**ЗАДАНИЕ:** Перепиши фрагмент главы о жизни и творчестве, начиная со слов «Показав проблему синтетической» и далее до слов «смысле и существе.» включительно. Замени в нём «внутреннем смысле» на «подлинном смысле».

-------- ВЫБРАННЫЙ ТЕКСТ --------

Глава вторая. Феноменологическое узрение понятий жизни и творчества

Показав проблему синтетической целостности жизни и трансценден­тальной формы, всегда противостоящей какому-нибудь содержанию, или, что в сущности то же самое[116], проблему жизни и творчества в ее историчес­кой перспективе, я должен теперь подойти к той же проблеме с другой стороны, со стороны более существенной, должен постараться осветить её не историческим, но систематическим светом, должен, одним словом, взять и охватить ее не в ее внешней исторической перспективе, но в ее внутреннем смысле и существе.

-------- СОХРАНЁННЫЕ ЗАПИСИ --------

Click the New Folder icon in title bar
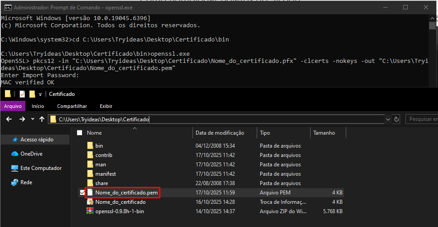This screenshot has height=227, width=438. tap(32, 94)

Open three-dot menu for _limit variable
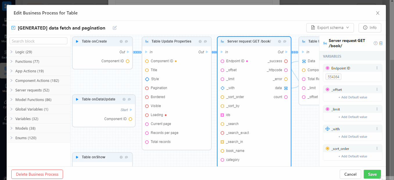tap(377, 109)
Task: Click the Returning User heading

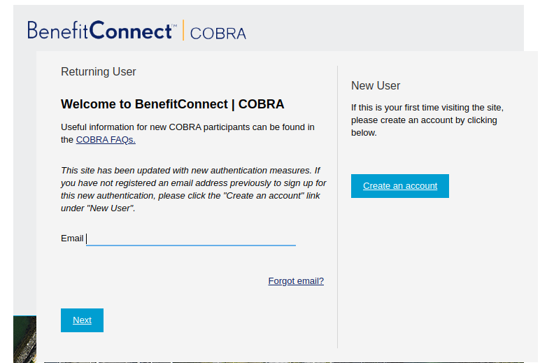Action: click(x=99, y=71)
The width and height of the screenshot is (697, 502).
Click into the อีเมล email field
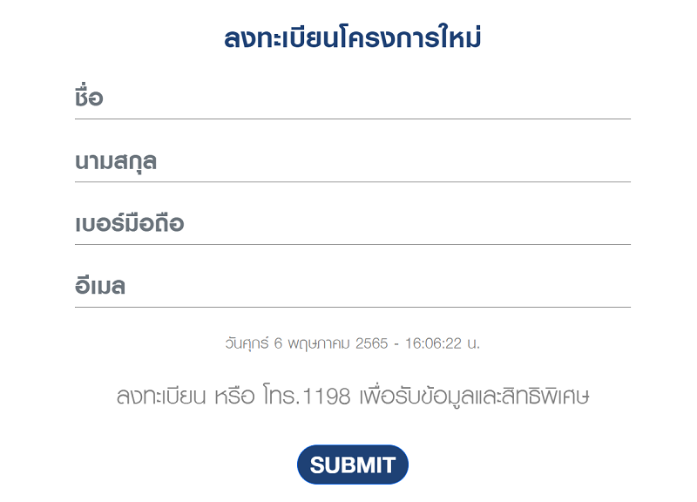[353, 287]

--------
-------- СОХРАНЁННЫЕ ЗАПИСИ --------

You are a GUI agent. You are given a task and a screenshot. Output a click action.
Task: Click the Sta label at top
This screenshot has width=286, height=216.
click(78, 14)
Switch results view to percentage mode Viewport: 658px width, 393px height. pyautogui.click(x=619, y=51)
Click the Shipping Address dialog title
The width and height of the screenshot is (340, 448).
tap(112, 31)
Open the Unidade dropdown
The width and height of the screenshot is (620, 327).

--------
-------- СОХРАНЁННЫЕ ЗАПИСИ --------

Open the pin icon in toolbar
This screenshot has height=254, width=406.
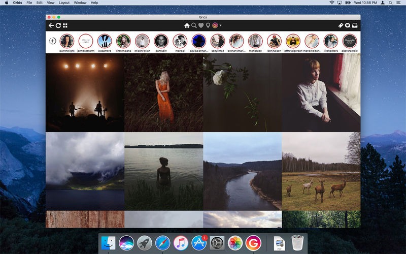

--------

**РЕЗУЛЬТАТ НИЖЕ:**
Показав проблему синтетической целостности жизни и трансценден­тальной формы, всегда противостоящей какому-нибудь содержанию, или, что в сущности то же самое[116], проблему жизни и творчества в ее историчес­кой перспективе, я должен теперь подойти к той же проблеме с другой стороны, со стороны более существенной, должен постараться осветить её не историческим, но систематическим светом, должен, одним словом, взять и охватить ее не в ее внешней исторической перспективе, но в ее подлинном смысле и существе.